(Collected data)
⟨

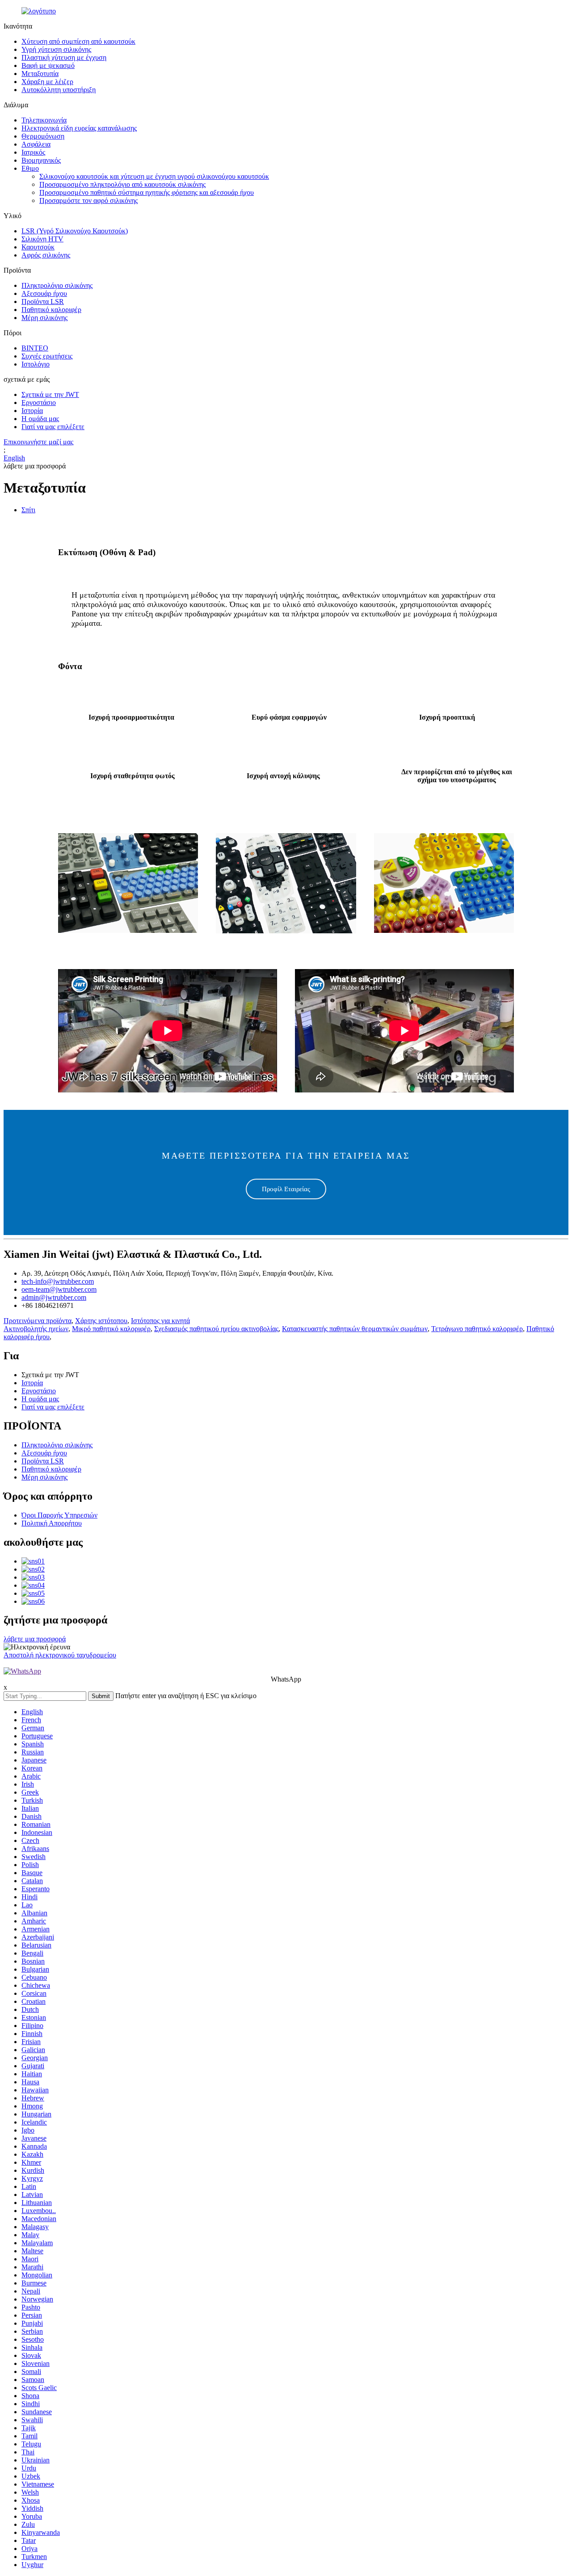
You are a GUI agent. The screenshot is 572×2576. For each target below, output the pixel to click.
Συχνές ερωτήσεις (46, 356)
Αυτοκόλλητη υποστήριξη (58, 89)
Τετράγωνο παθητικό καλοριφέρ (477, 1328)
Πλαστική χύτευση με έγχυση (63, 57)
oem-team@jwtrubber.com (59, 1289)
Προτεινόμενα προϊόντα (38, 1320)
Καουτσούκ (38, 247)
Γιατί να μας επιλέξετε (52, 426)
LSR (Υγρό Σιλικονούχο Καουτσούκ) (74, 231)
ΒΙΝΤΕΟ (34, 348)
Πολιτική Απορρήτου (51, 1523)
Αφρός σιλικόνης (45, 255)
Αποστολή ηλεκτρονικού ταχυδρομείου (60, 1655)
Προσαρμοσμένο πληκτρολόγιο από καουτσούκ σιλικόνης (122, 184)
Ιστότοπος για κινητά (160, 1320)
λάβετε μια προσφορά (35, 1639)
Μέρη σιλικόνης (44, 317)
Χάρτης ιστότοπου (101, 1320)
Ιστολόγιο (35, 364)
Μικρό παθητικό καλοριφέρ (111, 1328)
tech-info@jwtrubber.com (57, 1281)
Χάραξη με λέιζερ (47, 81)
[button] (286, 1189)
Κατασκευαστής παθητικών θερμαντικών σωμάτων (355, 1328)
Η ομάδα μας (40, 418)
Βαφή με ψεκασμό (48, 65)
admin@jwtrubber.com (53, 1297)
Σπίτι (28, 510)
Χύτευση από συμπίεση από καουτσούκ (78, 41)
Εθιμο (30, 168)
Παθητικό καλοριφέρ (51, 309)
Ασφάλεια (35, 144)
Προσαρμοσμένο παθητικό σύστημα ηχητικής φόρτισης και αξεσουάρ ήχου (146, 192)
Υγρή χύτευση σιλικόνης (56, 49)
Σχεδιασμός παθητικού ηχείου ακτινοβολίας (216, 1328)
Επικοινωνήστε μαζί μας (38, 442)
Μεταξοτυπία (40, 73)
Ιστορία (32, 410)
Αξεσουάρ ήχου (44, 293)
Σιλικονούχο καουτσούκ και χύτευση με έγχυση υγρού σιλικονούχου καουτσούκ (154, 176)
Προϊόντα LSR (42, 301)
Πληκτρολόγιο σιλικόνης (57, 285)
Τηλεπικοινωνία (44, 120)
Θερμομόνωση (42, 136)
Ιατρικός (33, 152)
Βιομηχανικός (41, 160)
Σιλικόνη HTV (42, 239)
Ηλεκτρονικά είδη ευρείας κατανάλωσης (79, 128)
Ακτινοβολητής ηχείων (36, 1328)
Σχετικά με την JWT (50, 394)
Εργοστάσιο (38, 402)
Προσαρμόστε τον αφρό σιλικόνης (88, 200)
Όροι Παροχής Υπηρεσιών (59, 1515)
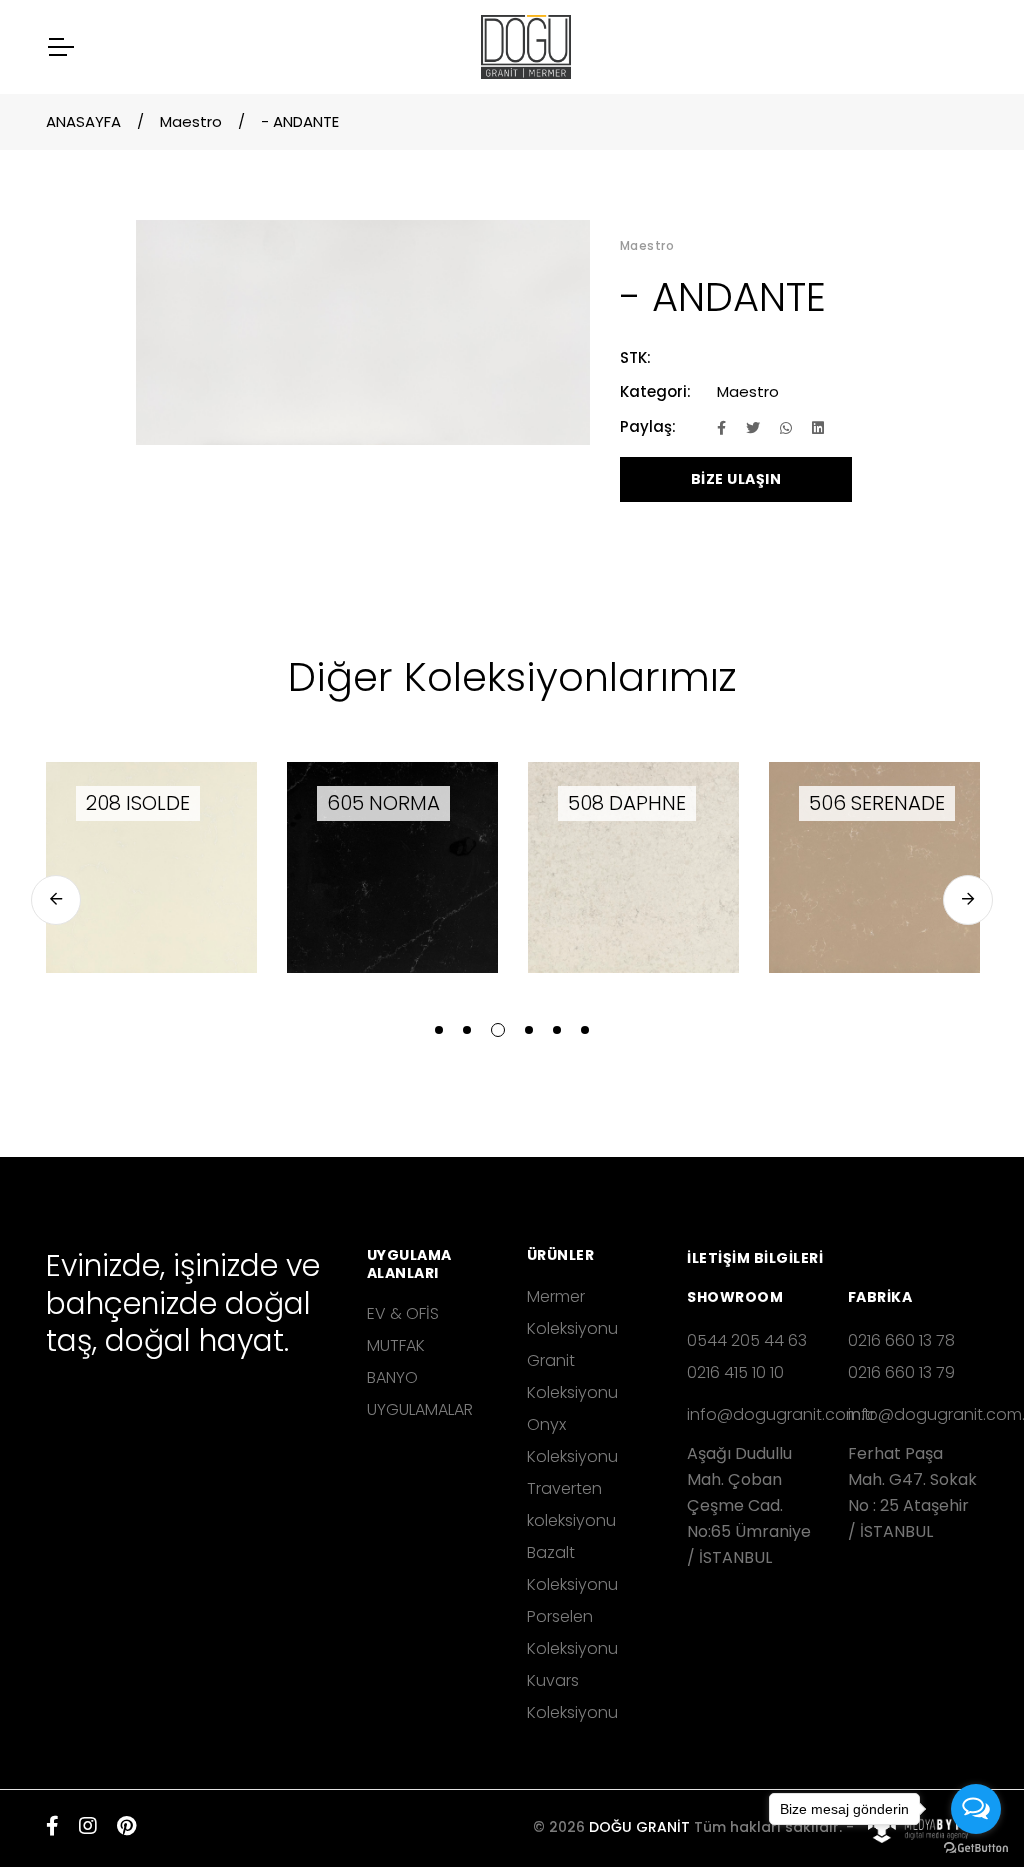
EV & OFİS (403, 1313)
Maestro (191, 121)
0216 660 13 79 (901, 1372)
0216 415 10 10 (735, 1372)
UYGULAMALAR (420, 1409)
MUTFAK (396, 1345)
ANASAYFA (83, 121)
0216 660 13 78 (901, 1340)
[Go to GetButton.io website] (976, 1847)
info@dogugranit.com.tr (752, 1414)
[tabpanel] (151, 867)
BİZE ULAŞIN (736, 479)
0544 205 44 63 (747, 1340)
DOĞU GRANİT (639, 1827)
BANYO (392, 1377)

⟩

_Work instructions_. All lines from the one holding "Πληκτρολόγιο σιλικόνης (57, 285)" through the last line of the entries, and nothing else, are to be output exactly; leave out the pictures.

_Written response_.
Πληκτρολόγιο σιλικόνης (57, 285)
Τηλεπικοινωνία (44, 120)
Θερμομόνωση (42, 136)
Ιατρικός (33, 152)
Βιομηχανικός (41, 160)
Σιλικόνη HTV (42, 239)
Ηλεκτρονικά είδη ευρείας κατανάλωσης (79, 128)
Ακτινοβολητής ηχείων (36, 1328)
Σχετικά με την JWT (50, 394)
Εργοστάσιο (38, 402)
Προσαρμόστε τον αφρό σιλικόνης (88, 200)
Όροι Παροχής Υπηρεσιών (59, 1515)
EV & OFİS (403, 1313)
Maestro (191, 121)
0216 660 13 79 (901, 1372)
0216 415 10 10 (735, 1372)
UYGULAMALAR (420, 1409)
MUTFAK (396, 1345)
ANASAYFA (83, 121)
0216 660 13 78 (901, 1340)
[Go to GetButton.io website] (976, 1847)
info@dogugranit.com.tr (752, 1414)
[tabpanel] (151, 867)
BİZE ULAŞIN (736, 479)
0544 205 44 63 (747, 1340)
DOĞU GRANİT (639, 1827)
BANYO (392, 1377)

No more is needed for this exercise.